◆ Records provided

*** Begin section ***

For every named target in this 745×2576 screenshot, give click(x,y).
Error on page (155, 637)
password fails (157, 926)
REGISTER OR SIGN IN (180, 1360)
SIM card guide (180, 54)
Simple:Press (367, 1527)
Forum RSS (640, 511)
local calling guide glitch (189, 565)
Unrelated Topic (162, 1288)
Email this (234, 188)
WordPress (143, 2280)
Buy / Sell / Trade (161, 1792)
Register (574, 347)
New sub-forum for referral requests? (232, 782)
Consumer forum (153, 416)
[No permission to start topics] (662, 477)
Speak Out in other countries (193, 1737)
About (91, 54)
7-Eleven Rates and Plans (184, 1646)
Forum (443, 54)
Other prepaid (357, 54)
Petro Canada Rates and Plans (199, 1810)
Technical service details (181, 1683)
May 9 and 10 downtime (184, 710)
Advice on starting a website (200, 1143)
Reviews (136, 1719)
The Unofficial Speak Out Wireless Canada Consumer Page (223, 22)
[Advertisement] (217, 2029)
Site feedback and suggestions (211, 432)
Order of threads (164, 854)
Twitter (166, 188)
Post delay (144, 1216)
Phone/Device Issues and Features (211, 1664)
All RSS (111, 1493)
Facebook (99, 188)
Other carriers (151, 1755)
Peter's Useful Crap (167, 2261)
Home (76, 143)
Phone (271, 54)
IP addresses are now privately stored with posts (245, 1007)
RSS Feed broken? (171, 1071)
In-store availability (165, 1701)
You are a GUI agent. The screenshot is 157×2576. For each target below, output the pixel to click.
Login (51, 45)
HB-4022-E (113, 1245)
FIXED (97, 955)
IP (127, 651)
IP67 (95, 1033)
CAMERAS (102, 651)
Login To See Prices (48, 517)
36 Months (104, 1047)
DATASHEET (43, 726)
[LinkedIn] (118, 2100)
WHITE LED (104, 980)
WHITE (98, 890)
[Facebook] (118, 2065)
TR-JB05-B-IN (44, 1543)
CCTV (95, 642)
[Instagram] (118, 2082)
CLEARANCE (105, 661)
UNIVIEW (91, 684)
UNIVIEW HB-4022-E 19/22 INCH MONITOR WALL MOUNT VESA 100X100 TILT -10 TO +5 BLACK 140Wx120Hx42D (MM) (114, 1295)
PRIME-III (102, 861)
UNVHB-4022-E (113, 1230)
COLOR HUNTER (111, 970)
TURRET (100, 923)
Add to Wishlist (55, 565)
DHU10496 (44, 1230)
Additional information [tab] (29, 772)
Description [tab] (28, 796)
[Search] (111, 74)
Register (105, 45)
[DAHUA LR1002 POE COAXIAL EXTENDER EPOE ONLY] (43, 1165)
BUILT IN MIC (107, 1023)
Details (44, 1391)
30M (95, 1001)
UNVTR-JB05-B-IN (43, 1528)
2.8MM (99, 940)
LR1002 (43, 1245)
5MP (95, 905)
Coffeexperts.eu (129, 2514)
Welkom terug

*** End section ***

◆ Directions for this task
Repeat every line of the listing, word for word.

◆ Output
For every named target in this 745×2576 screenshot, give click(x,y).
Error on page (155, 637)
password fails (157, 926)
REGISTER OR SIGN IN (180, 1360)
SIM card guide (180, 54)
Simple:Press (367, 1527)
Forum RSS (640, 511)
local calling guide glitch (189, 565)
Unrelated Topic (162, 1288)
Email this (234, 188)
WordPress (143, 2280)
Buy / Sell / Trade (161, 1792)
Register (574, 347)
New sub-forum for referral requests? (232, 782)
Consumer forum (153, 416)
[No permission to start topics] (662, 477)
Speak Out in other countries (193, 1737)
About (91, 54)
7-Eleven Rates and Plans (184, 1646)
Forum (443, 54)
Other prepaid (357, 54)
Petro Canada Rates and Plans (199, 1810)
Technical service details (181, 1683)
May 9 and 10 downtime (184, 710)
Advice on starting a website (200, 1143)
Reviews (136, 1719)
The Unofficial Speak Out Wireless Canada Consumer Page (223, 22)
[Advertisement] (217, 2029)
Site feedback and suggestions (211, 432)
Order of threads (164, 854)
Twitter (166, 188)
Post delay (144, 1216)
Phone/Device Issues and Features (211, 1664)
All RSS (111, 1493)
Facebook (99, 188)
Other carriers (151, 1755)
Peter's Useful Crap (167, 2261)
Home (76, 143)
Phone (271, 54)
IP addresses are now privately stored with posts (245, 1007)
RSS Feed broken? (171, 1071)
In-store availability (165, 1701)
You are a GUI agent. The screenshot is 157×2576. For each target below, output the pixel to click.
Login (51, 45)
HB-4022-E (113, 1245)
FIXED (97, 955)
IP (127, 651)
IP67 (95, 1033)
CAMERAS (102, 651)
Login To See Prices (48, 517)
36 Months (104, 1047)
DATASHEET (43, 726)
[LinkedIn] (118, 2100)
WHITE LED (104, 980)
WHITE (98, 890)
[Facebook] (118, 2065)
TR-JB05-B-IN (44, 1543)
CCTV (95, 642)
[Instagram] (118, 2082)
CLEARANCE (105, 661)
UNIVIEW (91, 684)
UNIVIEW HB-4022-E 19/22 INCH MONITOR WALL MOUNT VESA 100X100 TILT -10 TO +5 BLACK 140Wx120Hx42D (MM) (114, 1295)
PRIME-III (102, 861)
UNVHB-4022-E (113, 1230)
COLOR HUNTER (111, 970)
TURRET (100, 923)
Add to Wishlist (55, 565)
DHU10496 (44, 1230)
Additional information [tab] (29, 772)
Description [tab] (28, 796)
[Search] (111, 74)
Register (105, 45)
[DAHUA LR1002 POE COAXIAL EXTENDER EPOE ONLY] (43, 1165)
BUILT IN MIC (107, 1023)
Details (44, 1391)
30M (95, 1001)
UNVTR-JB05-B-IN (43, 1528)
2.8MM (99, 940)
LR1002 (43, 1245)
5MP (95, 905)
Coffeexperts.eu (129, 2514)
Welkom terug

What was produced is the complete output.